Murder on the Orient Express – Agatha Christie

Well, after a long, long hiatus from reading Agatha Christie novels and because I saw the latest movie version of it, I just had to read this book! After the overt violence in Natchez Burning, the covert violence set in a bygone era of train travel glamor to countries that are now torn apart by war it was a heavenly read! I know, right, how does that make any sense, covert violence, war and it was a heavenly read?! It really was!

I think I just loved the setting. I really love stories set in this time period and I love the glamor of the travel modes in the 1930’s, 40’s and 50’s. Christie puts together a great cast of characters, all of different nationalities, ages and social standings. Somehow they all end up travelling together during a slow time of the year.  It is to be a 3 day trip across Europe for her famous detective Hercule Poirot when he finds himself having to solve a murder, which happened on the train as it was attempting to pass through Yugoslavia but ended up stuck in a snowdrift stopping the train in the middle of the night.  Poirot is asked by M. Bouc, the director of the Compagnie Internationale des Wagons Lit, to investigate and solve the murder before the train is dug out of the snowdrift and before the Yugoslavian police show up and complicate things with the upper-class passengers on the train. So now it seems that we have a cast of characters from various parts of the world and a murderer among them as the train is still trapped for some indefinite time in a snowdrift!

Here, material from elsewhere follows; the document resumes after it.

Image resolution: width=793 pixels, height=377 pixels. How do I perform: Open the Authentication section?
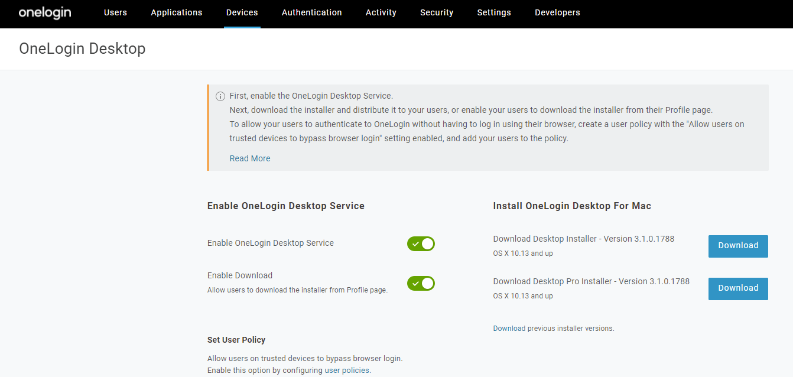(x=311, y=12)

I had to love the writing style, an ugly ‘dragon’  Russian princess with a face like a sheep, ( I had to wonder what the actress felt about being cast in a role with that description!) a loud, brash American woman who never seemed to shut up, and several snobby Brits, a Swedish ladies maid, a French valet … It was a wonderful read full of tantalizing hints and clues given by both the passengers and Poirot, but even though I saw the movie, (I forgot how it ended – too tired to remember it) I did not remember ‘who done it” until almost the end of the book, but still could not put the clues together until explained by the infamous Hercule Poirot! I love that fact that no matter how hard you try, you cannot figure out the truth of the matter unless himself, Hercule Poirot, explains it to you!

Stars: 5

Natchez Burning – Greg Isles

I saw this novel, the first of a trilogy, at our local bookstore and it caught my attention. I love stories about the civil rights era. I did not look at the page count and when I received the book from the public library it was a tome of 788 pages!  All dying to be read in the middle of writing student progress reports AND Christmas Concert rehearsals and prepping for my own family’s Christmas. But read it I did because I couldn’t put it down! The books in the trilogy are: Natchez Burning, The Bone Tree and Mississippi Blood.

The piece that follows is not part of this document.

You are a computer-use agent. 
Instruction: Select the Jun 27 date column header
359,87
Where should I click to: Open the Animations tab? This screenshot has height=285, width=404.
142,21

This is a story about racism and the Jim Crow era in the southern US. In this, the first book of the trilogy, the stage is set for a wide cast of characters masterfully controlled through a complex story line that slips back and forth in time yet remains easy to follow and to immerse the reader in. The story begins with a violent racially motivated death of a young civil rights activist then reverts back to today. Penn Cage is the mayor of Natchez, Mississippi, formerly a lawyer turned writer. His father, Tom Cage is a beloved local doctor who has a secret that could tear his family apart as well as his reputation for being a man of honour and integrity; in 1968 Tom had a secret affair with his beautiful African-American nurse, Viola Turner. During that time of civil rights turmoil, segregation and violence Viola is gang-raped by a splinter group of the KKK, the Double Eagles. Viola leaves town for Chicago with a secret of her own, she has an illegitimate son, Lincoln.  Move forward about 50 years and Viola returns to Natchez, to die of cancer having Tom treat her in her dying days.

Lincoln believes Tom Cage is his father who abandoned him and Viola so Tom could have his nice upper-middle class White life while Viola and Lincoln struggle in poverty and bitterness. Lincoln accuses Tom of murdering his mother in an act of doctor assisted suicide and Tom is arrested.

As written by Paul Hyde, of the Greenville News, the novel “..traces the factors that allowed violent groups like the Klan to flourish: a combination of institutional racism, poverty, fundamentalist upbringing and the brutalities of combat in World War II and Korea.” Iles, an interview with Hyde, states that the issues of the Jim Crow era are not yet resolved and may take another lifetime to become so.